▶ OBJECTIVE:
In the Certificates 101 text, what name is given to the header and footer lines that surround each certificate?

Certificates 101

What follows is a self-guided study of certificate fundamentals that provides a deep and solid foundation of knowledge regarding these things we call certificates. The information and tools that follow are enough to bring anyone up to nearly an expert level when it comes to certificates. Please don't feel that you need to absorb it all. :slightly_smiling_face:

ASN.1 and DER

When you look at a certificate issued by Let's Encrypt, your initial impression might be that it's a collection of encrypted gobbledygook encased within header and footer lines. If you look closer, you'll realize that there are actually multiple certificates in sequence. Each of those is in PEM format. The "header" and "footer" lines are called the "armor". The seemingly-encrypted gobbledygook inside the armor isn't actually encrypted; it's Base64-encoded ASN.1 in DER format.

Rows for locating described items
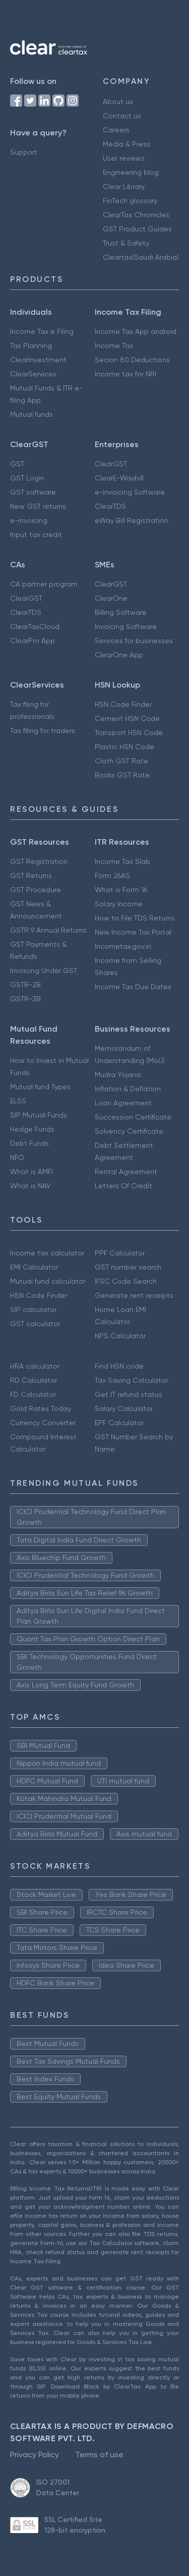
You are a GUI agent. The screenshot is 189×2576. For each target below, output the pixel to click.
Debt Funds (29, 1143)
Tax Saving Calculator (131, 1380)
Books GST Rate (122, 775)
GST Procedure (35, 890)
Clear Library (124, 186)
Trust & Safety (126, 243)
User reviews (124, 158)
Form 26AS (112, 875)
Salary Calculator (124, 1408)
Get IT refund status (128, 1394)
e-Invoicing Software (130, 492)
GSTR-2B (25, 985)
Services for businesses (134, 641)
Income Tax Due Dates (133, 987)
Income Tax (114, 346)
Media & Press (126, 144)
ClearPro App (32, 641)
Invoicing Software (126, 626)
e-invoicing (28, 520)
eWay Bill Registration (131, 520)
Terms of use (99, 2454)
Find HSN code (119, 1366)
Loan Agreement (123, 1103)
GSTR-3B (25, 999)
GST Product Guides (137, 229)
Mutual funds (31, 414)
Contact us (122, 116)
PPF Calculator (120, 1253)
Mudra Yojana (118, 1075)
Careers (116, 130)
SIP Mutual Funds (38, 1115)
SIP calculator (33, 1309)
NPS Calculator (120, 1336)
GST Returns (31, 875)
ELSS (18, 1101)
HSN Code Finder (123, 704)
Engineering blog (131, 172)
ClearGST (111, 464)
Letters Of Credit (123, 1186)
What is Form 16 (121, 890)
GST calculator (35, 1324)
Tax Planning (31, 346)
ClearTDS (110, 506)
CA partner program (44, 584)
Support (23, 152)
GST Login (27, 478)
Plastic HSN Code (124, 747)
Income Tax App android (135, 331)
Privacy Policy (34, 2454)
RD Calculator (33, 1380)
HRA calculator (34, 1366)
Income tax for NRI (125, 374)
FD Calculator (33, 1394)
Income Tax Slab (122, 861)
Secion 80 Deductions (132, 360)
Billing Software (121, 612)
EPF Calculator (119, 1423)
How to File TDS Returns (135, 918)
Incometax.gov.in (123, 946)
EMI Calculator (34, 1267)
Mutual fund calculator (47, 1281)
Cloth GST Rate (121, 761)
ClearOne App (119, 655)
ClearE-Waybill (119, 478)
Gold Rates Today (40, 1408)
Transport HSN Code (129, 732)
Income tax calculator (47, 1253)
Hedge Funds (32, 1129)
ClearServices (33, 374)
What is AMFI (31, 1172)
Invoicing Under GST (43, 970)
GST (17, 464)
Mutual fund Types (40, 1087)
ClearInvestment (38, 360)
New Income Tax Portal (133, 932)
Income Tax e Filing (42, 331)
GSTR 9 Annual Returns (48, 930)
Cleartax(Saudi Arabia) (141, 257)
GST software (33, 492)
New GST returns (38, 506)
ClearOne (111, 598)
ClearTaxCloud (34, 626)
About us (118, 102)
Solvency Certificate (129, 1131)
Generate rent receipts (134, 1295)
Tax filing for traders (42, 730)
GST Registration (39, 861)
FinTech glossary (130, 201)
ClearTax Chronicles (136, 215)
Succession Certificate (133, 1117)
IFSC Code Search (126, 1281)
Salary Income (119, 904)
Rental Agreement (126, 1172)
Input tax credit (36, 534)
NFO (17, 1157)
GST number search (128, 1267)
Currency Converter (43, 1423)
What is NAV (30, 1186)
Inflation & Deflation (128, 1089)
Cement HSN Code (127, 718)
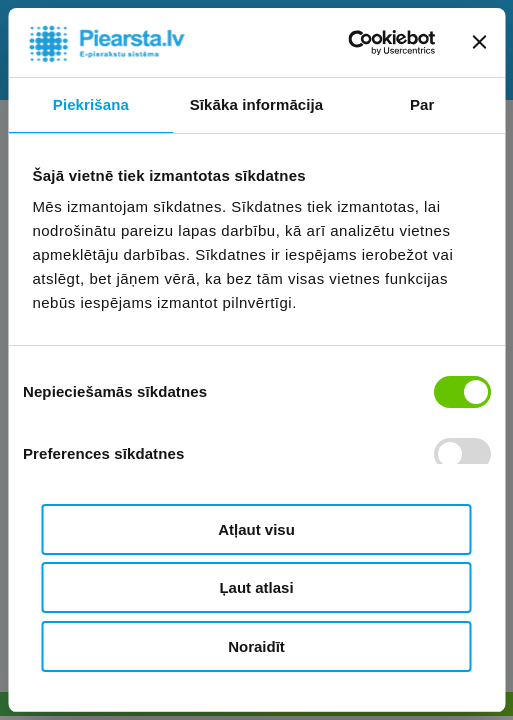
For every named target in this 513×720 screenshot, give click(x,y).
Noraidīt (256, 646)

==

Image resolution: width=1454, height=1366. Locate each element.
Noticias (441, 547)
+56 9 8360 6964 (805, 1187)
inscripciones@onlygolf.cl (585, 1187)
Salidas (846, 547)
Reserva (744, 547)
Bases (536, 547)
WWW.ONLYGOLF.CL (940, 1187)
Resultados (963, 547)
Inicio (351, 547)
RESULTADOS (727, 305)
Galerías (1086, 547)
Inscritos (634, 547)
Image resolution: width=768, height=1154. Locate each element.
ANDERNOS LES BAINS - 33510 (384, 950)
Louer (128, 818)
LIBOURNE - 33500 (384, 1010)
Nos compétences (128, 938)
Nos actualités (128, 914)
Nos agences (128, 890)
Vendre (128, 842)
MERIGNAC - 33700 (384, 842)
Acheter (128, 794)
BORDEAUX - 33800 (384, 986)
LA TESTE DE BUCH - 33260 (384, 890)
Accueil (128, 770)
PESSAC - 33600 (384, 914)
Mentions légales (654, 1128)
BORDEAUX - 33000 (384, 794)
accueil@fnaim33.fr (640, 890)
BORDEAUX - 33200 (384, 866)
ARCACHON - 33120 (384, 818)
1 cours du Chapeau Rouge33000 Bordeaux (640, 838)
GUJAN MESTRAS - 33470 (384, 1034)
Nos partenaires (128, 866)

* * *

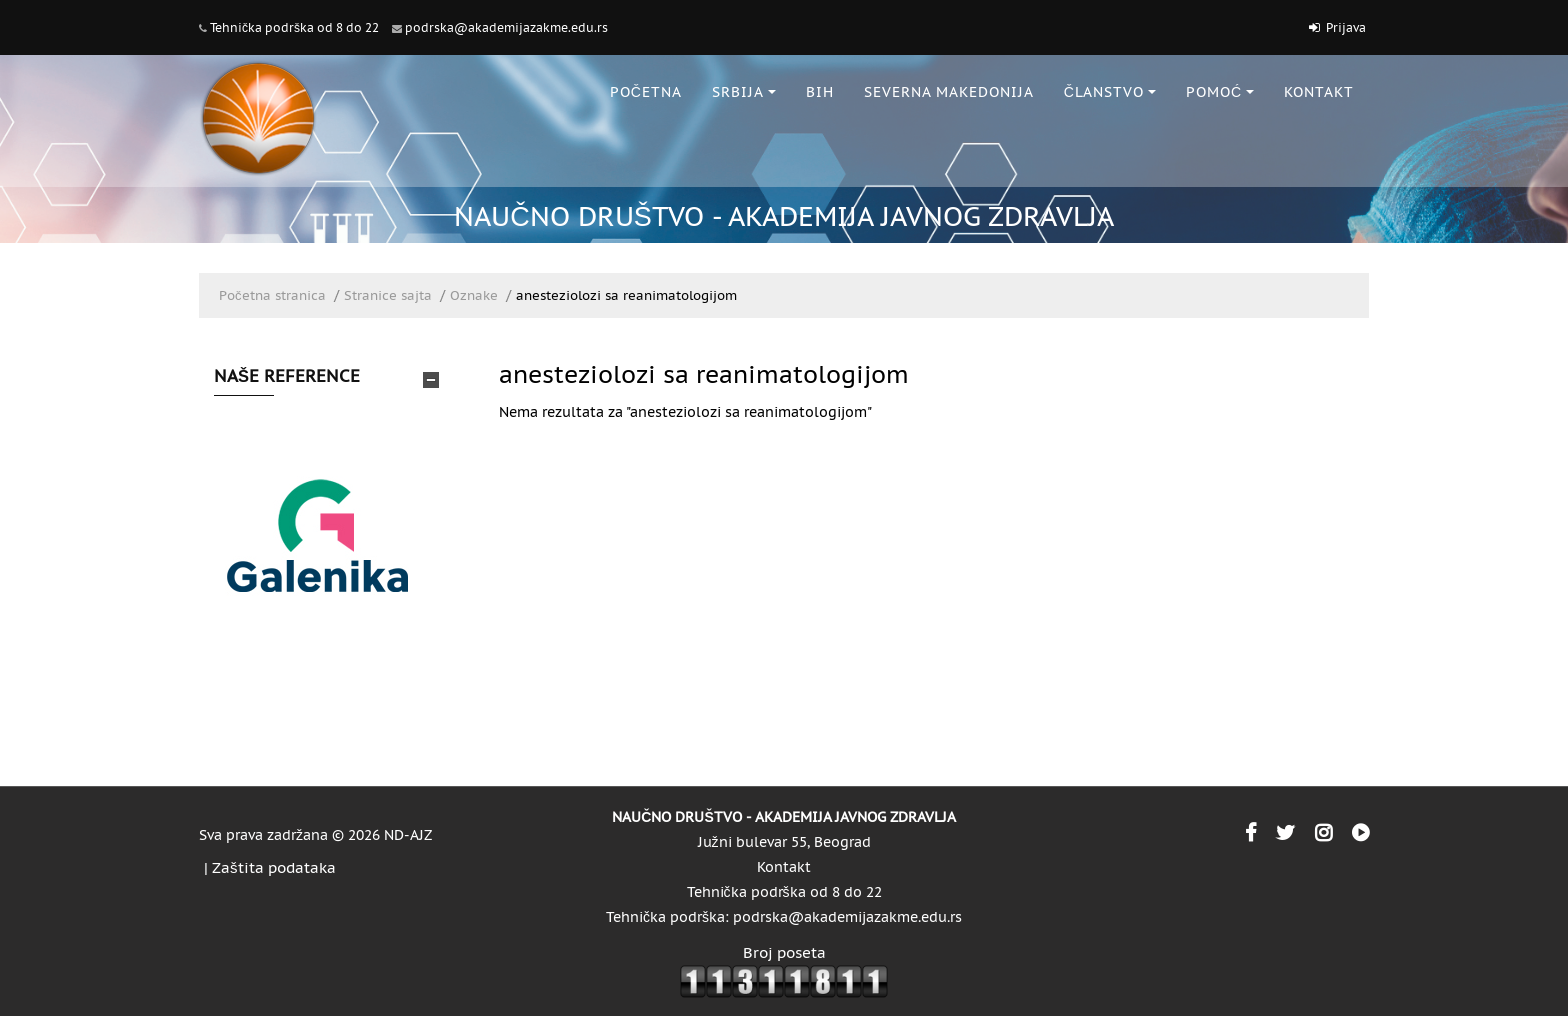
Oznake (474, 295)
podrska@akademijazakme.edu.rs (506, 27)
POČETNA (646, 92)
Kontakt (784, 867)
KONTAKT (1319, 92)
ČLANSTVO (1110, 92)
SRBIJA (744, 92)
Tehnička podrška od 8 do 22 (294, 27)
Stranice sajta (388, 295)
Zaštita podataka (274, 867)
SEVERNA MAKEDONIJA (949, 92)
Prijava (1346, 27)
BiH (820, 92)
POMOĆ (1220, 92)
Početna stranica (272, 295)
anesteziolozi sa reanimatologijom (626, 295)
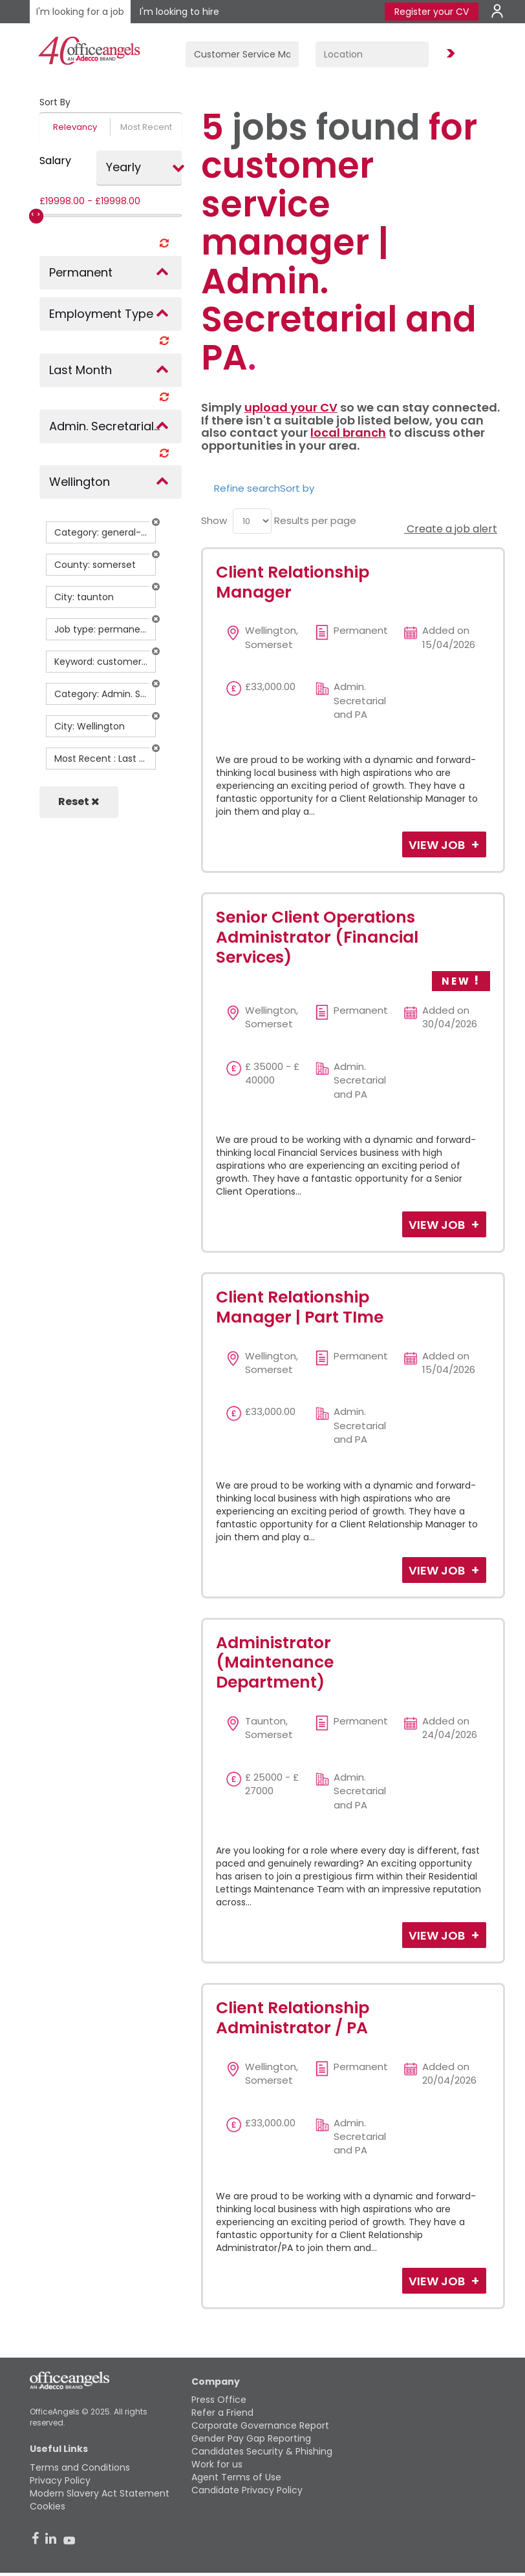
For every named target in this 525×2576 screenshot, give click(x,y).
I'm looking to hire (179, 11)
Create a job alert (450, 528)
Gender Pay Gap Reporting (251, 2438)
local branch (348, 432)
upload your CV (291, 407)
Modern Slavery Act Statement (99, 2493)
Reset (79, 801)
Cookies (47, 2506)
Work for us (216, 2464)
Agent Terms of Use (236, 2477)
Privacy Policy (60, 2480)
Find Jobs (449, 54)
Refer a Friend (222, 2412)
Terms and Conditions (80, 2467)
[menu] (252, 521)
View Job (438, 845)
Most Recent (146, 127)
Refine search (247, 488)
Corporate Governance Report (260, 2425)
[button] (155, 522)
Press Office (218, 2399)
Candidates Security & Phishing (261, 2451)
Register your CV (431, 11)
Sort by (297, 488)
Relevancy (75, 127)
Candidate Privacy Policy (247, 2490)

▶ RESULT OF THIS EXERCISE:
They are called the "armor."